An overall policy on rural housing is urgently required: a report from the Association of County Councils says that families being priced out of the countryside need help. The use of houses for second homes, retirement homes and commuter homes is affecting almost all rural areas, with increasing prices putting them beyond the reach of local people.

The report warns that the fabric of rural life is beginning to decay under the pressures, with the closure of village post offices and shops, the decline of rural bus services and schools, as well as the disintegration of village social and church life. “There is resentment between the traditional rural population and the influx of strangers. In Wales, where national identity and the existence of language are threatened, then that resentment can become violent.”

Section 52 agreements have been used successfully to restrict the occupancy of new dwellings or the use of a site to local needs only. But the snag is that they can be overturned on appeal. The report points out that even where the Secretary of State has approved development plan policies restricting the provision of new housing to that necessary to meet local needs, he has steadfastly refused to approve or accept policies which would enable local planning authorities to ensure that houses which are built to meet the needs of local people are actually used to cater for those needs, rather than to meet extraneous demands.

The Government has recently announced measures to encourage the release of land for low-cost rural housing, in circumstances where new housing development would not normally be permitted. This is a useful step forward, the ACC believes.

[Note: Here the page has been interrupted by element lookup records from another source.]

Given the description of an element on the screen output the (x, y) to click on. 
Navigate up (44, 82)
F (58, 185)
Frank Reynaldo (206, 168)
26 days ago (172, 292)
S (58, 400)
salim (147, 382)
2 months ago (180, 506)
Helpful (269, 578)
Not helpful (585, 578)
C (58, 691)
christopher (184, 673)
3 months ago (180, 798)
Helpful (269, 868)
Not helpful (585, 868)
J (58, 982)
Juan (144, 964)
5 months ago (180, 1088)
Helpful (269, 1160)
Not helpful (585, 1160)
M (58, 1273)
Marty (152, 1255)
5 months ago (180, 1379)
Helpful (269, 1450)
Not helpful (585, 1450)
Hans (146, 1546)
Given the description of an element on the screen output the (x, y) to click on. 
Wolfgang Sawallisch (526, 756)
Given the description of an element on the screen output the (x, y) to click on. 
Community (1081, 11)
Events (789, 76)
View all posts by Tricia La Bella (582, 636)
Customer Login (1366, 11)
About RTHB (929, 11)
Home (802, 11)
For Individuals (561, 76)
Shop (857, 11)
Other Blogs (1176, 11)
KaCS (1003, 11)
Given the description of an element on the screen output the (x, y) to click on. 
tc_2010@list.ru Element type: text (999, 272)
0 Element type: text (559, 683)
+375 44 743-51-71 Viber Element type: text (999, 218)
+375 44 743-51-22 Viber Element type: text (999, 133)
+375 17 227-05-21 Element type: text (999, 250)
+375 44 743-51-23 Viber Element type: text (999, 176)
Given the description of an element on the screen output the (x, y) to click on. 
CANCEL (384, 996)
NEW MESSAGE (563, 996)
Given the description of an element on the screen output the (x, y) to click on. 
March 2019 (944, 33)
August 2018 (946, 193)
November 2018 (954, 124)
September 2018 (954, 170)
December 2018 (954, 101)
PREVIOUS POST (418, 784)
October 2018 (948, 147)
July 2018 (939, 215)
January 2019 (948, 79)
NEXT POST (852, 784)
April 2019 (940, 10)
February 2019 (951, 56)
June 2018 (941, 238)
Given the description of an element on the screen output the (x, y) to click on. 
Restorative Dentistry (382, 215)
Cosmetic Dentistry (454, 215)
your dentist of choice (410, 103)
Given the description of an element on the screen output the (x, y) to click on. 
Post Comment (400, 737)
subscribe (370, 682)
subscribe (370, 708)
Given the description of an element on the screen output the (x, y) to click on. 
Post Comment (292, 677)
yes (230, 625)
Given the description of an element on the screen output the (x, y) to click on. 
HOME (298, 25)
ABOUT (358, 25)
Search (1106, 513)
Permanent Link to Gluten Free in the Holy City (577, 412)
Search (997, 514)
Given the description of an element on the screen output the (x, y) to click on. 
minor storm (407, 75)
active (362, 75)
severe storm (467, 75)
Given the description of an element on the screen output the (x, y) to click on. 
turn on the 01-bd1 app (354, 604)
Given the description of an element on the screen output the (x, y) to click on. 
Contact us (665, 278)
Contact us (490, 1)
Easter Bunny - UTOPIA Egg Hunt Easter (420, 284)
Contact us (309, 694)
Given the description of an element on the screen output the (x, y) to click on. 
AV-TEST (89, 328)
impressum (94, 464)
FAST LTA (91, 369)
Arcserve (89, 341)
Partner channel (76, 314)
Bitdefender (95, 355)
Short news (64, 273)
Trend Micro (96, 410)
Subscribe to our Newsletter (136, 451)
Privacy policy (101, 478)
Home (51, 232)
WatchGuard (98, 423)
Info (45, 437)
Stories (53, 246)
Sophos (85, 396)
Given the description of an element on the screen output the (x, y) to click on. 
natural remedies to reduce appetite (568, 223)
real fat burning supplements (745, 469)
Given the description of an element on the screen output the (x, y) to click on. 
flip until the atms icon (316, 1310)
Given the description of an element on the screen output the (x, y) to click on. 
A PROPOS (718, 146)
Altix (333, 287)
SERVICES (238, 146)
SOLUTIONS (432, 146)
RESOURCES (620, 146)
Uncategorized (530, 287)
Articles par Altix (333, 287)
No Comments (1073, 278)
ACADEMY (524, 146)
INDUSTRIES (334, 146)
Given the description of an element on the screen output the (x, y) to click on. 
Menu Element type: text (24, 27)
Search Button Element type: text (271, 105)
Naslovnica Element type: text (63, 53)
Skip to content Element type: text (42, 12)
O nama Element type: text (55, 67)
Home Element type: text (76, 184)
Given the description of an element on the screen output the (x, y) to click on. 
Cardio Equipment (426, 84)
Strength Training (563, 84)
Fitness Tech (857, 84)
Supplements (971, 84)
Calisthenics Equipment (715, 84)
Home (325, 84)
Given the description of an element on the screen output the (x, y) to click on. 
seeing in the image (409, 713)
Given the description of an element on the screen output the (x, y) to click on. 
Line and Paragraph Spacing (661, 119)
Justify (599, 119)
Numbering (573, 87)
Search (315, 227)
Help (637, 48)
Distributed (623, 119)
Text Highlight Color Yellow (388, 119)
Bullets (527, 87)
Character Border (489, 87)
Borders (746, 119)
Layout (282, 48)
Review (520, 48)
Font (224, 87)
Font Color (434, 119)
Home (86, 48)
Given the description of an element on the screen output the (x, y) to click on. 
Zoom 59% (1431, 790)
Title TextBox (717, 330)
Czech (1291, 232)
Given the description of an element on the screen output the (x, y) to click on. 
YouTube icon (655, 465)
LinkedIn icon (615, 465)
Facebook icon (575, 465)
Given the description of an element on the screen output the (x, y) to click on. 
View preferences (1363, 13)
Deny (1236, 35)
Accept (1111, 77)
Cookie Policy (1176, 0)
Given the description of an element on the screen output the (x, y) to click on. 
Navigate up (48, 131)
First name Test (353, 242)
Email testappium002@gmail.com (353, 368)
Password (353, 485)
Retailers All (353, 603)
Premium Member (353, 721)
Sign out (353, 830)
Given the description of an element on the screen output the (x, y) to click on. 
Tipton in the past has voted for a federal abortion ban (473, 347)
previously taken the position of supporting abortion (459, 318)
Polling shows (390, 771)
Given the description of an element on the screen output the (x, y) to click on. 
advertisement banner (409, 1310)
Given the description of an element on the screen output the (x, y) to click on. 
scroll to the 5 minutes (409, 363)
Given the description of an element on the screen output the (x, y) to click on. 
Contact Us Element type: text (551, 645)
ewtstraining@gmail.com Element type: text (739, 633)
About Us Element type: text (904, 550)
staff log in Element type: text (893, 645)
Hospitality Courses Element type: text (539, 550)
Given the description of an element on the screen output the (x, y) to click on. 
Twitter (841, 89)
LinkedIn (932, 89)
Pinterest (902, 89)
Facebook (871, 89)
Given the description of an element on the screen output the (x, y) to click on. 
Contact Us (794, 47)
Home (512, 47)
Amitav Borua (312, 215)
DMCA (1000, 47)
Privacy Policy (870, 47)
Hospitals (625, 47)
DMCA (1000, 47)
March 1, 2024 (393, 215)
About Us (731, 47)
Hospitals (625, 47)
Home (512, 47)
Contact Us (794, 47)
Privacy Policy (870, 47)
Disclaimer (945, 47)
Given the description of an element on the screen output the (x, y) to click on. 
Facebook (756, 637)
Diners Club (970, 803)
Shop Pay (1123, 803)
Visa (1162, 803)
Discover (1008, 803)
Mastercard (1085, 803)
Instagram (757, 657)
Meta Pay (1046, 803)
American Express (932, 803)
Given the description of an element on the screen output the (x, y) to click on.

Building societies should also be encouraged to adopt a more flexible approach to mortgage advances and part-ownership schemes where subsequent sales are restricted to local people, the report suggests.

The measures being adopted by a wide variety of statutory and non-statutory bodies to deal with rural housing stress are praiseworthy and welcome, the report concludes, but these measures are fragmented and are taken in a policy vacuum. The Government should produce as a matter of urgency an overall policy document for rural housing which clearly sets out the roles which it expects the various organisations to play and how it sees resources being made available to them. And if the Government wishes district councils to help the private rented sector, it should give the councils greater freedom to redeploy capital receipts than is envisaged in the recent proposals for control over capital and borrowing; it should also permit district councils to use extra revenues from higher council house rents with more flexibility.

(*) Homes We Can Afford. Association of County Councils, Eaton House, 66a Eaton Square, London SW1W 9BH. £4.95.